This article is in two parts: Click here for Part II

From early childhood, Vincent Ferrini found himself fascinated by the forms and cycles of Nature, and this fascination has often provided inspiration for, and found expression in, his work. As an adult, Ferrini traveled extensively and incorporated imagery from his experiences during those travels in his designs. In the early 1980s, he worked on a series of pieces inspired by the flora and fauna of the Great Barrier Reef of Australia. On the occasion of the twentieth anniversary of his gallery, Goldsmiths 3, in 2003, Ferrini produced a collection of twenty brooches.  Made of silver, gold, and gemstones, they were inspired by the amazing colors of California’s Sierra Nevada mountains. Around the same time, he produced three “Manzanita” boxes inspired by forms and textures of the Manzanita shrub of that region.

Warm Golden Land, 2002

18k and 22k gold, citrine, rutilated quartz, tiger eye, tourmaline

Colors Of The Sierra - Manzanita Boxes, 2002

For his thirty-year retrospective exhibition and catalog in 1983, Ferrini wrote, “Being in a position to review my work over a thirty-year span affords me the opportunity to recognize its long-term, short-term and cyclical characteristics . . . The work from 1965 to ’75 was extremely free both technically and in design, in sharp contrast to the work of the preceding decade, 1955-65. Along with many other artists, the freedom in my work of the ’70s was the result of a generally freer, more experimental political, social, and moral wave which swept the Western world at that time. Although I was never in the forefront of any such revolutionary movements by virtue of age (just a bit too old) and temperament (never a joiner), I was certainly affected by them, I feel, to my benefit . . . The more conservative mood of the late ’70s and early ’80s is affecting my work, serving to reestablish my long-term interest in cleaner, more classical forms. However, I continue to be interested in interpreting natural form and using naturally found objects in my work, so that even in the midst of a seemingly sleek and classical period, a piece like my latest pin of white coral, amethyst, and chrysocolla pops up. These spontaneous works are always in reaction to some meaningful experience, and in this case I was profoundly affected by the form and colors of the tropical northeast coast of Australia which I visited in 1981.”

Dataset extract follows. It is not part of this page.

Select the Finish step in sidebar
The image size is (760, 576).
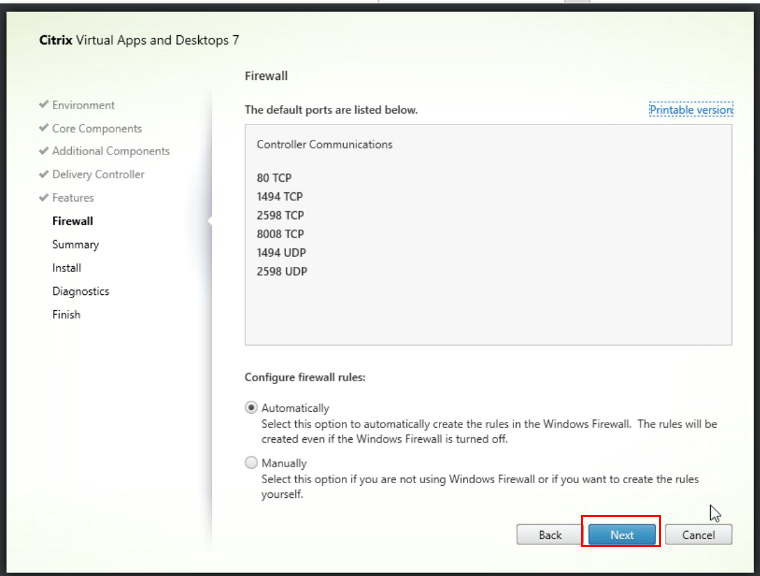coord(66,314)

Modular Celtic Pendant Necklace, 1973

Taurus Locket Pendant, 1973
sterling silver

Earrings, 1974

turquoise, pearl,14k gold

Collar, 1974

tourmaline set in sterling silver, 14k gold, plexiglass

Beach Bracelet 1976

14k gold 18k gold, sterling silver,quartz, amethyst, Scituate beach brick, plumstone, seaglass.


Last Celtic Necklace, 1979

Over the course of his career, Ferrini has metamorphosed from student to teacher and craftsman in the 1950s, concerned with technical mastery and heavily influenced by the predominant Scandinavian modernist aesthetic, to his freewheeling and expressive designs of the 1960s and ’70s, and on to a more classical and refined aesthetic that has dominated his work from the 1980s to the present.

Agate Neckpiece, 1981

 Kiddush Cup, 1982

silver, bronze

Esther's Brooch, 1983

14k white gold and 18K gold, aquamarine, tourmaline, diamonds


Cuff Bracelet, 1987

18k and 22k gold, Australian opals


Geometric Necklace,1989
Sterling silver, 18k and 22k gold

Because his work is always unique and one of a kind, it is rare and hard to find, which of course has a commensurate effect on the value. Consider yourself fortunate indeed if you are lucky enough to possess one of his exquisite artworks in miniature!

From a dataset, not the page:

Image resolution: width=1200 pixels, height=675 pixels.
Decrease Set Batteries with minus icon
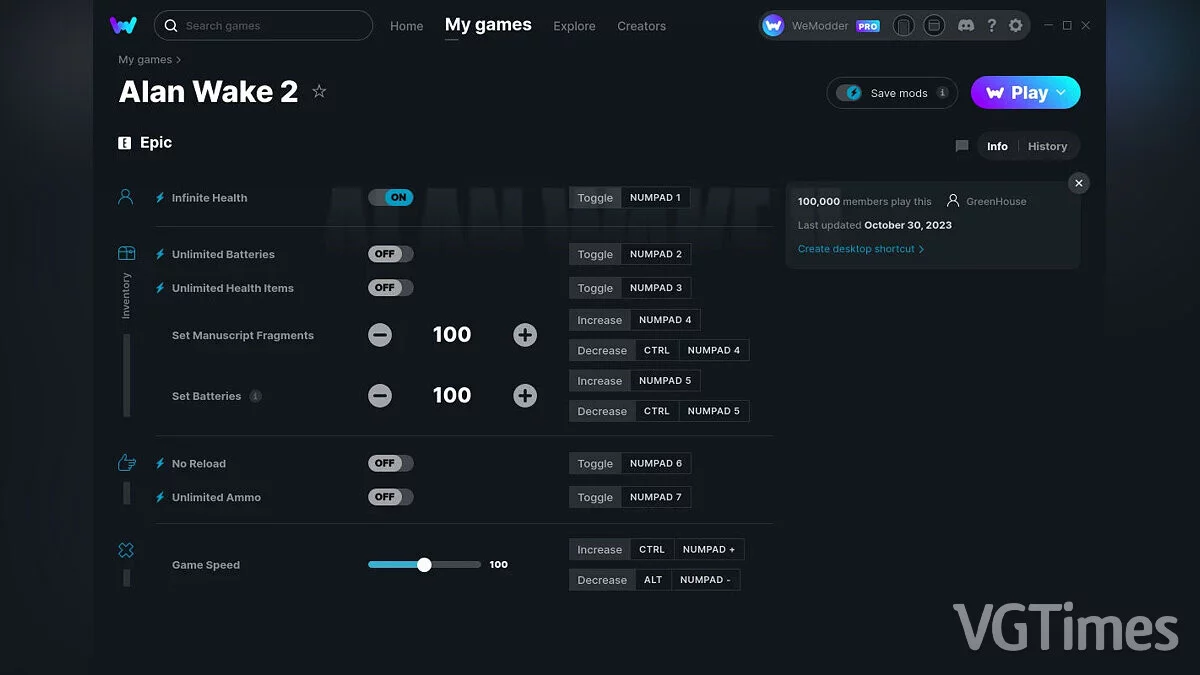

Shimmering  Disc Chain, 1991


Removable Opal Pendant Necklace, 1992

opal, gold



“Vincent Ferrini, Designer, Goldsmith: A Retrospective Exhibition 1953-1983,” an important early exhibition of his work up to 1983 that appeared at the Brockton Art Museum, Brockton, MA, in 1983.

Ferrini, “Preciousness,” an exhibition review by Vincent Ferrini that appeared in Metalsmith 5 in the spring of 1985. 

“Vincent Ferrini,” by Curtis LaFollette, an article about Ferrini that appeared in Metalsmith 5 in the fall of 1985. 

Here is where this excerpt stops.